(Instructions to follow) Lines to restate from the data below: from the one containing "Screen dimensions: 460x324" to the one containing "Click 'xcite.com' in the rating label", both included. Give them again exactly, and only them.

Records from a dataset:
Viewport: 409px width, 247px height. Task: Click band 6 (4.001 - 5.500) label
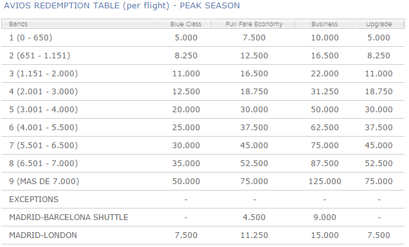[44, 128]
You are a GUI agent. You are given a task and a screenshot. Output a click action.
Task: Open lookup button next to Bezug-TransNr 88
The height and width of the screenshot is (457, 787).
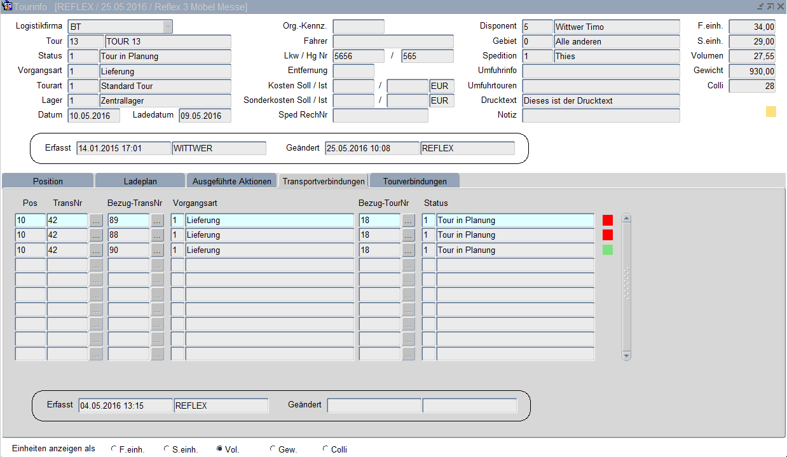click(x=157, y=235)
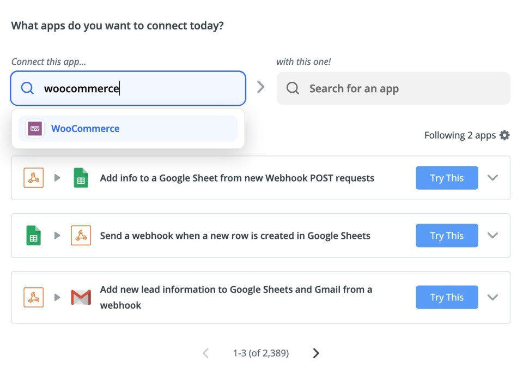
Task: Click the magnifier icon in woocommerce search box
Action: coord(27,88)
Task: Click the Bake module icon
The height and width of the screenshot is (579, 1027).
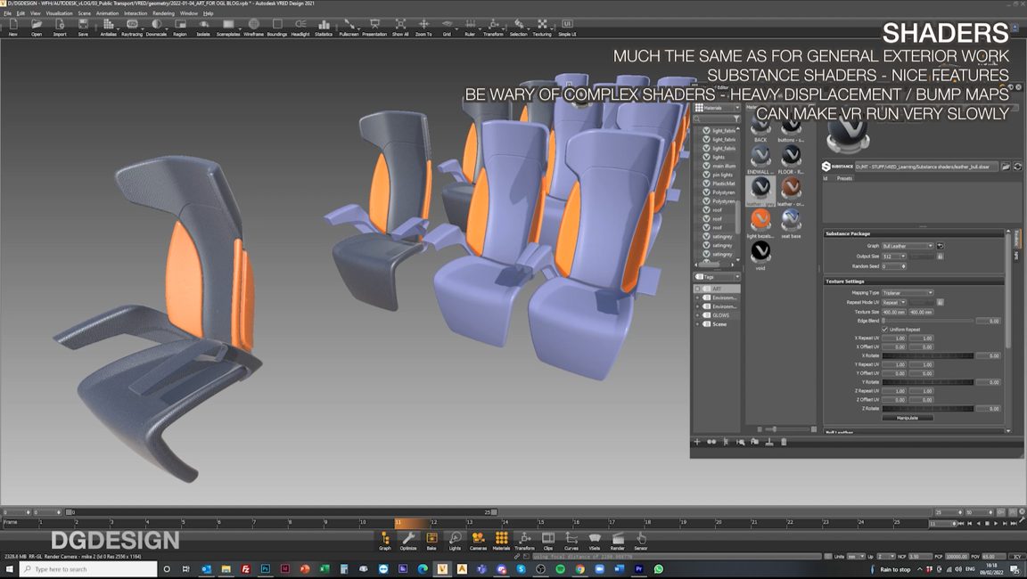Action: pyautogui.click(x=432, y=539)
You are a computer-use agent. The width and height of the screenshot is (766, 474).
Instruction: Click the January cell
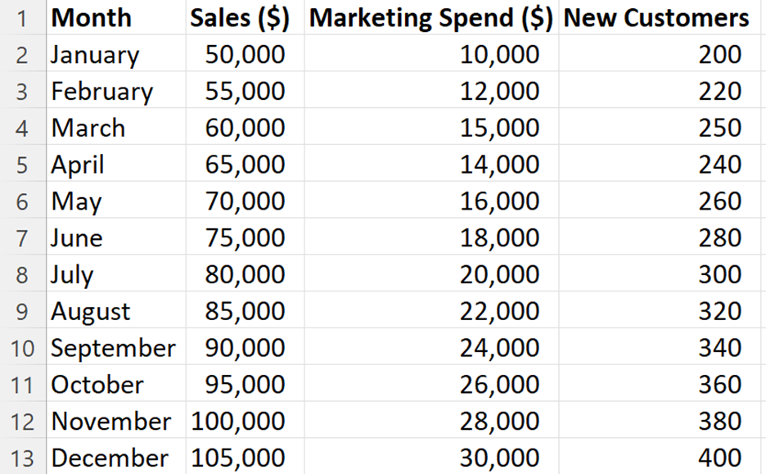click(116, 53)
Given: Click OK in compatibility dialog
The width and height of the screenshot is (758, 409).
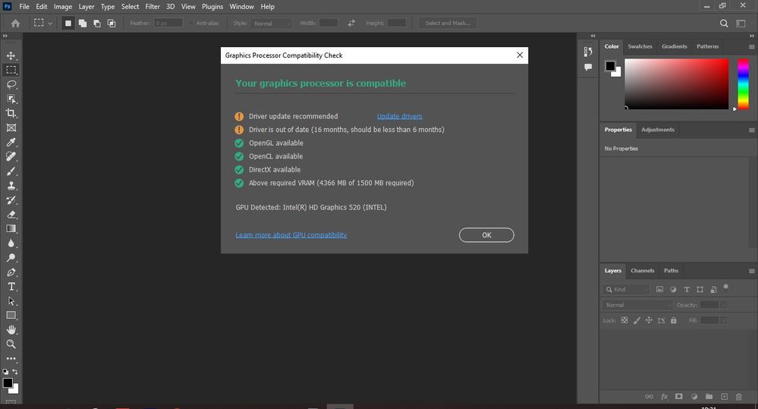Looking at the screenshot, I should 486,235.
* * *
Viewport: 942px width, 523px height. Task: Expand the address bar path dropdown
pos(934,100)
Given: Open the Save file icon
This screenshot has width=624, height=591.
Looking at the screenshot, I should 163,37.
* * *
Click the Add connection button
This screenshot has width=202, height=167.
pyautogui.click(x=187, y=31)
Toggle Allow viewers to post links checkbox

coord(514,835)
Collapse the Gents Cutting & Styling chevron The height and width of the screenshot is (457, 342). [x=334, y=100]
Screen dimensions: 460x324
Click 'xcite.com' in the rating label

(Output of the task)
Screen dimensions: 460x324
Click 'xcite.com' in the rating label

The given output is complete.